Every gateway is a door, and every door has a lock that can fail.

Remote Entry Points into CAN Networks

CAN itself is not a remote-network protocol, but most CAN systems have at least one externally reachable interface, such as a bridge, router, or gateway between segments, a diagnostic port, a remote-service link, a wireless maintenance interface, or an asset-management connection. This page explains how those interfaces become CAN attack vectors and what to do about it.

How Remote Attacks Reach CAN

Remote attacks reach CAN by compromising a bridge, router, gateway, or other device that connects an external network or another CAN segment to the bus. Once that connection point is under attacker control, the attacker transmits arbitrary CAN frames as if physically attached. Examples for such devices include:

Out of scope: external-interface protection

This reference covers CAN-specific security. The protection mechanisms that secure cellular, Wi-Fi, Ethernet, or any other external interface in front of a bridge, router, or gateway are general industrial and IT cybersecurity practice; they are not specific to CAN. Existing standards cover them well: IEC 62443-3-3 (zone-and-conduit), NIST SP 800-82 (OT firewalling), and ISO/IEC 27001. Manufacturers must apply current best-practice protection to every bridge, router, and gateway that fronts a CAN bus: TLS, mutual authentication, certificate management, secure update, network segmentation, and vulnerability management. The sections that follow describe what becomes a CAN attack vector once an attacker has reached one of those external surfaces. IEC 62443-3-3 NIST SP 800-82 ISO/IEC 27001

Reducing Remote Attack Surface

CRA Article 13 and IEC 62443 SR 7.6 push for minimizing and hardening these interfaces, so the most cost-effective control is reducing their number; every removed interface is a vector that no longer needs hardening. For interfaces that must remain, enforce TLS or TLS-PSK, segment networks, and limit which CAN IDs can cross any bridge, router, or gateway. Every such device must be designed under the assumption that it is the security perimeter;
see Secure Gateways for the implementation.

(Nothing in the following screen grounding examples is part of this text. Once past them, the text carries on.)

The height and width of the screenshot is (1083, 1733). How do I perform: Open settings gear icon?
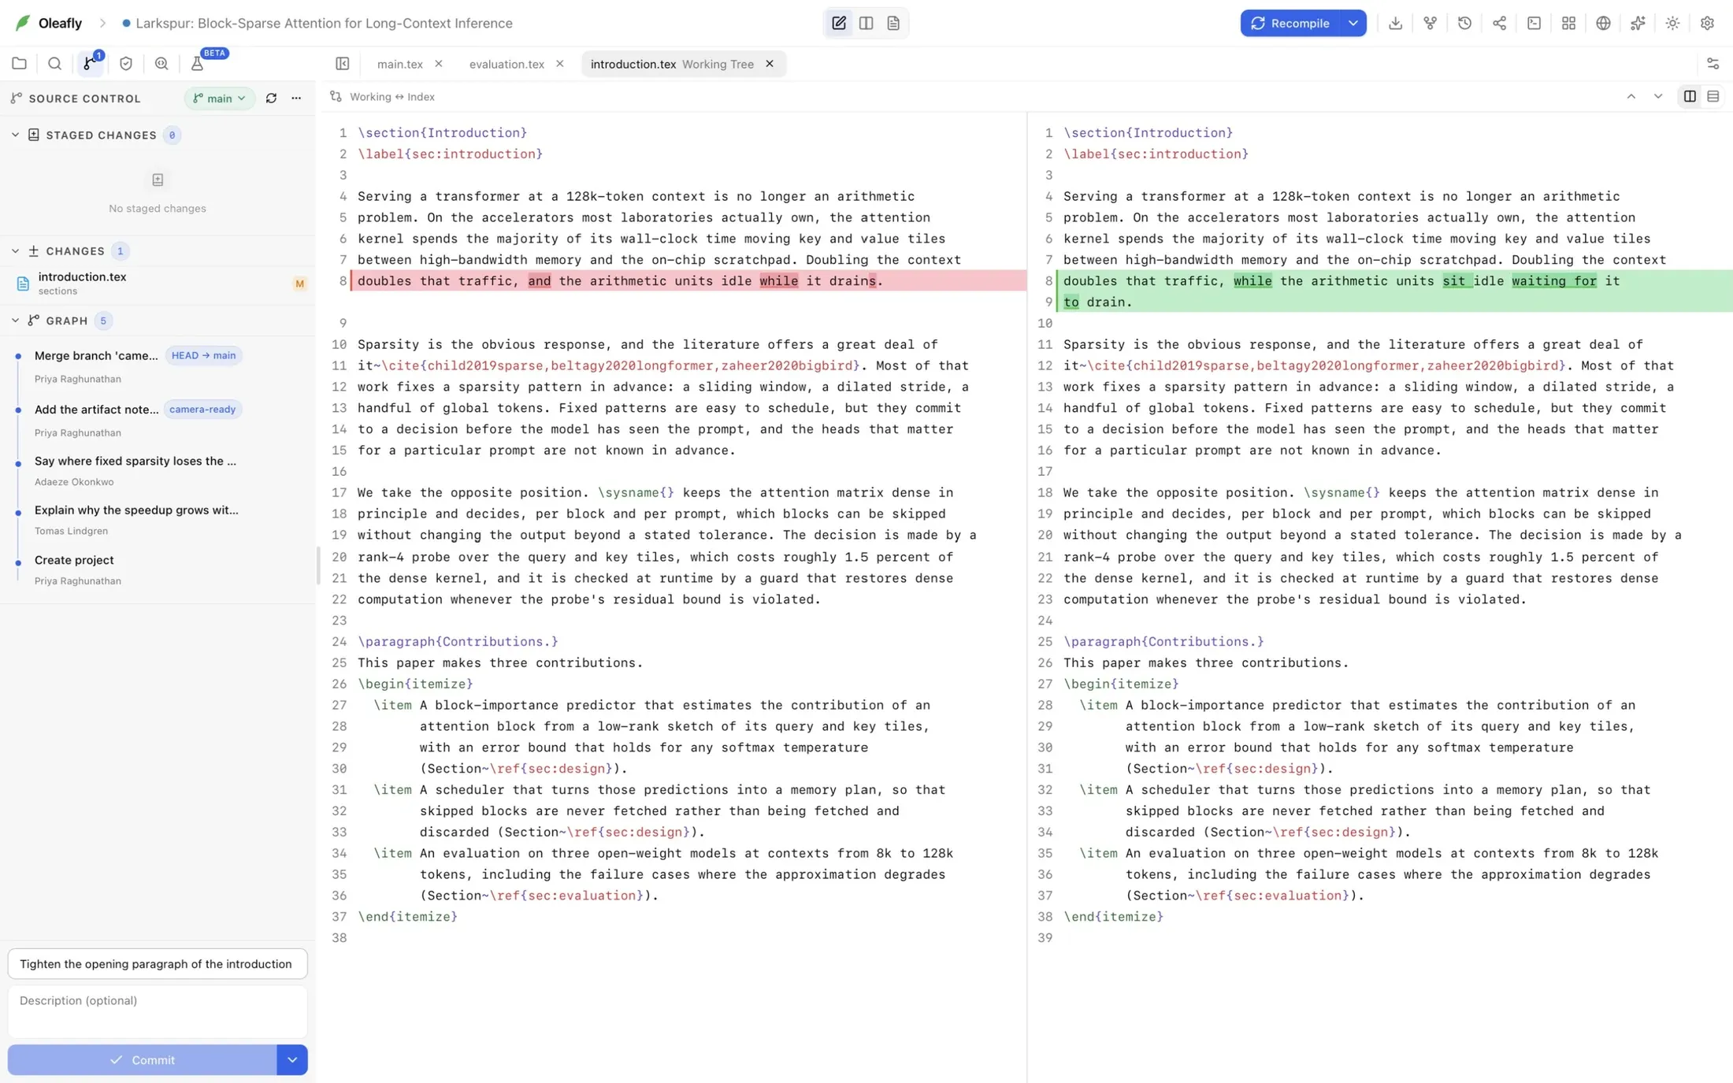[1707, 23]
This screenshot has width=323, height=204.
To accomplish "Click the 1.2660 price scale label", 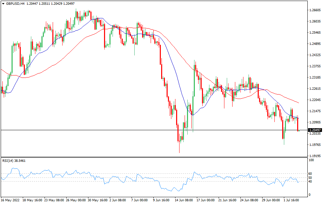I will pyautogui.click(x=314, y=10).
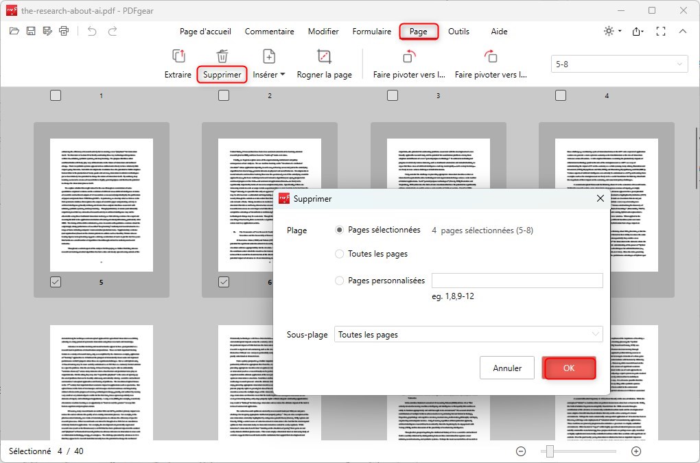The width and height of the screenshot is (700, 463).
Task: Select the 'Toutes les pages' radio option
Action: coord(339,253)
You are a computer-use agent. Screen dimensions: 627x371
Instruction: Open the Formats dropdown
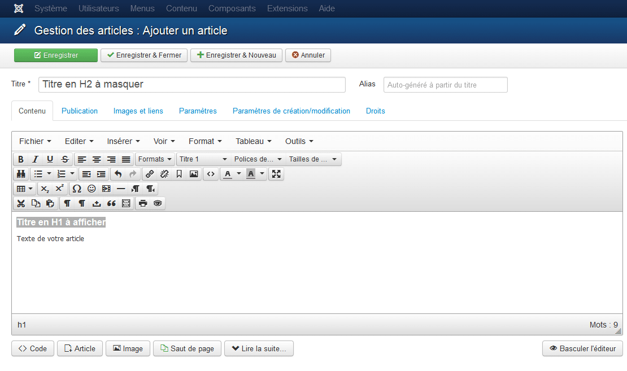pos(155,159)

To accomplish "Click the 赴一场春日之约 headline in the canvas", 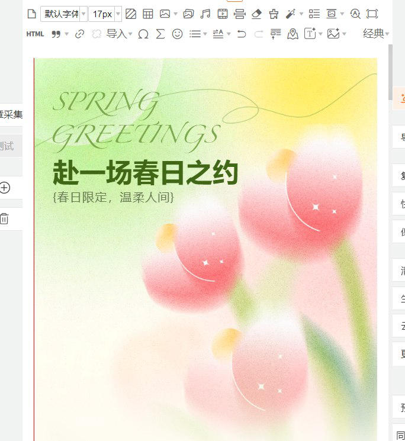I will tap(145, 173).
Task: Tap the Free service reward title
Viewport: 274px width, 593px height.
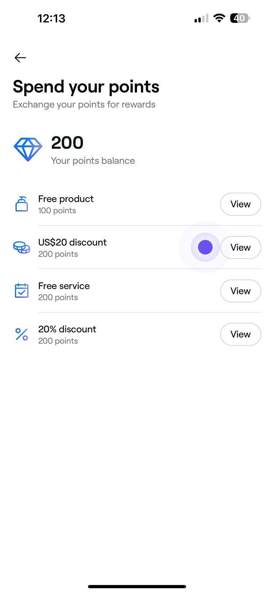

Note: the EmSA-WP-101 Security Justification for classical CAN explicitly warns that service technicians and operators may add remote-access devices post-deployment, so the threat model must include unauthorized additions, not just the manufacturer's intended interfaces.

Frequently Asked Questions

Are diagnostic ports a CAN attack vector?

Yes. Diagnostic and service connectors typically expose direct physical access to one or more CAN segments. Aftermarket dongles and maintenance tools attached to these ports are a common attack surface; many ship with weak authentication or unpatched firmware.

Why are post-deployment add-ons a security concern?

Service technicians and operators often add devices the manufacturer did not anticipate, such as remote-monitoring dongles, data loggers, and third-party control modules. These extend the attack surface in ways that are not in the original threat model. The EmSA-WP-101 Security Justification for classical CAN explicitly calls out this risk; the threat model must include unauthorized post-deployment additions.